### Your instructions
Please copy the listing below exactly as it appears, line for line.
=== Data section ===
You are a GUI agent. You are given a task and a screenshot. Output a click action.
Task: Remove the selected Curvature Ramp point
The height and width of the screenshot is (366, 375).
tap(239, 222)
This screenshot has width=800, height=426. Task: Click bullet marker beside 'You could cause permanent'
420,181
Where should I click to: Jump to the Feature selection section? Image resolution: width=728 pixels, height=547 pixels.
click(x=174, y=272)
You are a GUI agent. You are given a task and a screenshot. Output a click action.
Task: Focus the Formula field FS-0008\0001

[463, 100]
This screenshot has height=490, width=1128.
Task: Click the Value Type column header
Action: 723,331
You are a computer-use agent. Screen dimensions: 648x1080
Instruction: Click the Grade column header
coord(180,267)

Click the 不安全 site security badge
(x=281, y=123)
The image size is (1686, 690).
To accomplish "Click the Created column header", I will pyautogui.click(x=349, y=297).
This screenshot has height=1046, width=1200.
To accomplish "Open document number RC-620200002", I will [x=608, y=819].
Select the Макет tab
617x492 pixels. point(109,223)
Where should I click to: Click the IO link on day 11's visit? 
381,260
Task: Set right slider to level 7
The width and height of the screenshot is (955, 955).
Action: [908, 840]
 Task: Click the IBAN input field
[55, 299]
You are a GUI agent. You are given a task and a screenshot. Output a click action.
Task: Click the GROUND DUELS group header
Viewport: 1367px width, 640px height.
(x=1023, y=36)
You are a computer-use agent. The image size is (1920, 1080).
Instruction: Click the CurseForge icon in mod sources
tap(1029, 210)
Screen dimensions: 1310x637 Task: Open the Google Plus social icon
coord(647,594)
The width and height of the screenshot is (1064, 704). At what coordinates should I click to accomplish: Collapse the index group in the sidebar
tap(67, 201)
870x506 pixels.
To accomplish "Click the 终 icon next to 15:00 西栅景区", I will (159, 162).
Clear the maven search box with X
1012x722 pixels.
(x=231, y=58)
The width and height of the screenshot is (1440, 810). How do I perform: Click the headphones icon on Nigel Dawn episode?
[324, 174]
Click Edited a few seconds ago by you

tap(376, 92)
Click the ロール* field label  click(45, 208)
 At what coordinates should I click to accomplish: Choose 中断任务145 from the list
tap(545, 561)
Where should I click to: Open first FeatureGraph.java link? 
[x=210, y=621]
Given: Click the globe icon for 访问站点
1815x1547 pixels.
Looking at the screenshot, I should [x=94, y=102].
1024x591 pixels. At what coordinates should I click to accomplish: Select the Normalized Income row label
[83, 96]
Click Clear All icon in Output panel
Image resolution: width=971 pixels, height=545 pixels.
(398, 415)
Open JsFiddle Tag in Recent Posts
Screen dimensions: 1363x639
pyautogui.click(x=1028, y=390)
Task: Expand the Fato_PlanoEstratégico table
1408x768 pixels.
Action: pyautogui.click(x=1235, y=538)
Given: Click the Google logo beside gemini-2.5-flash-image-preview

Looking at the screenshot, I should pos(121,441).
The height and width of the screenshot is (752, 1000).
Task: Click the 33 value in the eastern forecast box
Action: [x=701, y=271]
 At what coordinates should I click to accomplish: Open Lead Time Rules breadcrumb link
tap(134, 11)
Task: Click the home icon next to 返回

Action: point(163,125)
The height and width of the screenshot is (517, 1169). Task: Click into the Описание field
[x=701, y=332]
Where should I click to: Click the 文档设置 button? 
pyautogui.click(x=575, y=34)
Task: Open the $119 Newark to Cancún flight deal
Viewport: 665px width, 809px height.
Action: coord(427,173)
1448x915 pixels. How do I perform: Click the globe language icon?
===
### Full response
You are a GUI agent. You are given a task and a screenshot. Output a click action.
Task: Remove the selected Curvature Ramp point
The height and width of the screenshot is (366, 375).
tap(239, 222)
This screenshot has width=800, height=426. Task: Click bullet marker beside 'You could cause permanent'
420,181
Where should I click to: Jump to the Feature selection section? Image resolution: width=728 pixels, height=547 pixels.
click(x=174, y=272)
You are a GUI agent. You are given a task and a screenshot. Output a click action.
Task: Focus the Formula field FS-0008\0001

[463, 100]
This screenshot has height=490, width=1128.
Task: Click the Value Type column header
Action: 723,331
You are a computer-use agent. Screen dimensions: 648x1080
Instruction: Click the Grade column header
coord(180,267)

Click the 不安全 site security badge
(x=281, y=123)
The image size is (1686, 690).
To accomplish "Click the Created column header", I will pyautogui.click(x=349, y=297).
This screenshot has height=1046, width=1200.
To accomplish "Open document number RC-620200002", I will [x=608, y=819].
Select the Макет tab
617x492 pixels. point(109,223)
Where should I click to: Click the IO link on day 11's visit? 
381,260
Task: Set right slider to level 7
The width and height of the screenshot is (955, 955).
Action: [908, 840]
 Task: Click the IBAN input field
[55, 299]
You are a GUI agent. You are given a task and a screenshot. Output a click action.
Task: Click the GROUND DUELS group header
Viewport: 1367px width, 640px height.
(x=1023, y=36)
You are a computer-use agent. The image size is (1920, 1080).
Instruction: Click the CurseForge icon in mod sources
tap(1029, 210)
Screen dimensions: 1310x637 Task: Open the Google Plus social icon
coord(647,594)
The width and height of the screenshot is (1064, 704). At what coordinates should I click to accomplish: Collapse the index group in the sidebar
tap(67, 201)
870x506 pixels.
To accomplish "Click the 终 icon next to 15:00 西栅景区", I will (159, 162).
Clear the maven search box with X
1012x722 pixels.
(x=231, y=58)
The width and height of the screenshot is (1440, 810). How do I perform: Click the headphones icon on Nigel Dawn episode?
[324, 174]
Click Edited a few seconds ago by you

tap(376, 92)
Click the ロール* field label  click(45, 208)
 At what coordinates should I click to accomplish: Choose 中断任务145 from the list
tap(545, 561)
Where should I click to: Open first FeatureGraph.java link? 
[x=210, y=621]
Given: Click the globe icon for 访问站点
1815x1547 pixels.
Looking at the screenshot, I should [x=94, y=102].
1024x591 pixels. At what coordinates should I click to accomplish: Select the Normalized Income row label
[83, 96]
Click Clear All icon in Output panel
Image resolution: width=971 pixels, height=545 pixels.
(398, 415)
Open JsFiddle Tag in Recent Posts
Screen dimensions: 1363x639
pyautogui.click(x=1028, y=390)
Task: Expand the Fato_PlanoEstratégico table
1408x768 pixels.
Action: pyautogui.click(x=1235, y=538)
Given: Click the Google logo beside gemini-2.5-flash-image-preview

Looking at the screenshot, I should pos(121,441).
The height and width of the screenshot is (752, 1000).
Task: Click the 33 value in the eastern forecast box
Action: [x=701, y=271]
 At what coordinates should I click to accomplish: Open Lead Time Rules breadcrumb link
tap(134, 11)
Task: Click the home icon next to 返回

Action: point(163,125)
The height and width of the screenshot is (517, 1169). Task: Click into the Описание field
[x=701, y=332]
Where should I click to: Click the 文档设置 button? 
pyautogui.click(x=575, y=34)
Task: Open the $119 Newark to Cancún flight deal
Viewport: 665px width, 809px height.
Action: coord(427,173)
1448x915 pixels. How do I perform: Click the globe language icon?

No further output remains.